Sarah Fletcher talks about her research and contribution.
[Music plays and an image shows the Commonwealth Coat of Arms, the words ‘Australian Government’ the Prime Minister’s Prize for Excellence in Science Teaching in Primary Schools medallion and the text beneath: 2020 Prime Minister’s Prizes for Science Mrs Sarah Fletcher]
[Images move through too show tins of coloured pencils, post it notes stuck onto posters posing science questions, and the Bonython Primary School entrance sign]
Sarah Fletcher: My name’s Sarah Fletcher and I’m the STEM Specialist Teacher at Bonython Primary School in the ACT.
[Image changes to show Sarah sitting in a classroom and talking to the camera and then the image changes to show Sarah sitting at a table with a group of students working on an electronic project]
I’ve been teaching for 18 years now and 13 of those years have been as a STEM Specialist Teacher.
[Camera zooms in on Sarah talking to the students and then images move through of Sarah and colleagues working on laptops and talking around tables]
I think the thing that’s set me apart to be recognised in the Prime Minister’s Prizes was the work that I do for teachers with other teachers.
[Image changes to show Sarah talking to the camera]
I created the Primary STEM Teacher Workshop as a response to a questionnaire that I sent out to all ACT teachers.
[Image changes to show a profile view of Sarah talking to the camera]
What I found was that not only did teachers not know what was out there, they didn’t know where to look to find it.

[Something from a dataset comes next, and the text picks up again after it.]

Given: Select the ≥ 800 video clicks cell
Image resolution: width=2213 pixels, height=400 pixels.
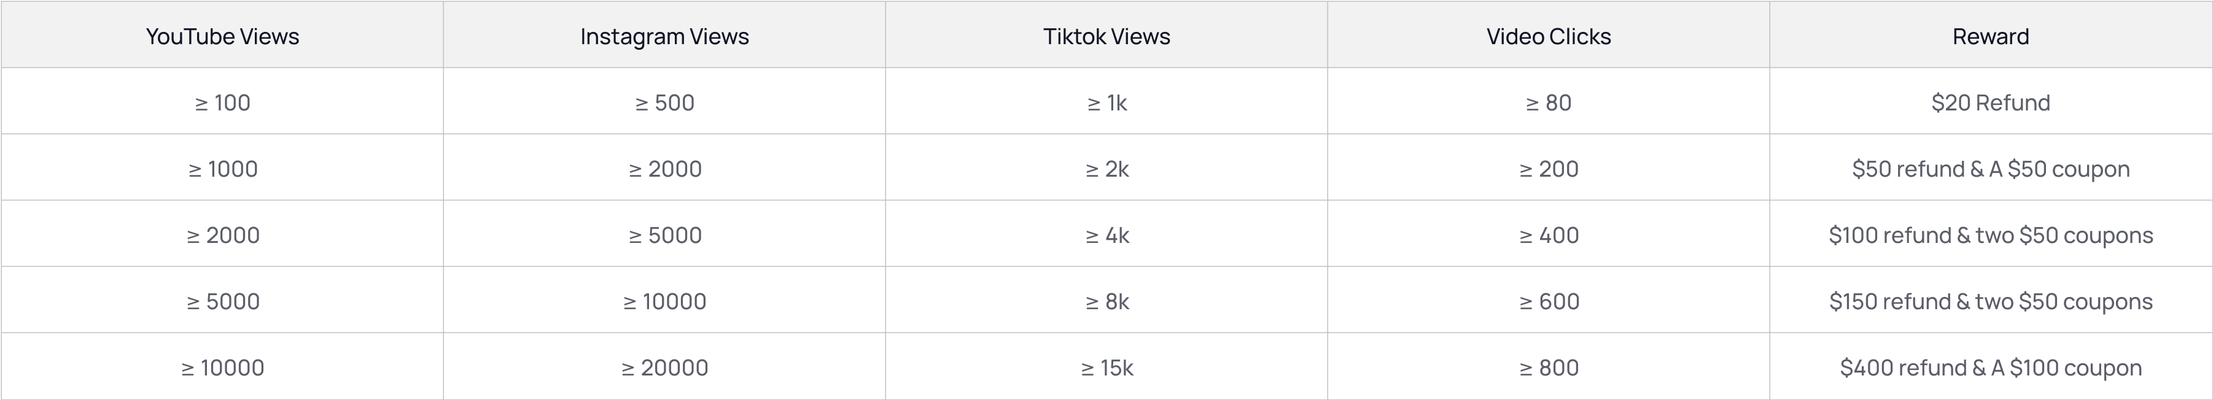Looking at the screenshot, I should point(1548,367).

And I thought, “I can solve that problem.”
[Images move through of students working on electronic projects around a table, Sarah leaning over the table and helping them, a close view of Sarah talking to students, and Sarah and colleagues talking]
In Australia, we have so many industry providers that go out of their way to make sure that they have fantastic education resources; and my job is to connect teachers with those providers, to connect teachers with teachers.
[Image changes to show Sarah in the classroom talking to the camera and then the image changes to show students working on electronic projects around a table, and then Sarah helping the students]
The ANU Science Enrichment Day is an event that I established when I realised that there’s a lot of confusion among kids about the educational pathway they need to take to attain a career in science.
[Images move through of a close view of the students’ hands working on the electronic project, a view looking down on the students at work, and a profile view of Sarah talking to the camera]
That event invites schools from the Tuggeranong region to nominate students to work through real science problems for a day in a university laboratory, which they just find absolutely, incredibly amazing.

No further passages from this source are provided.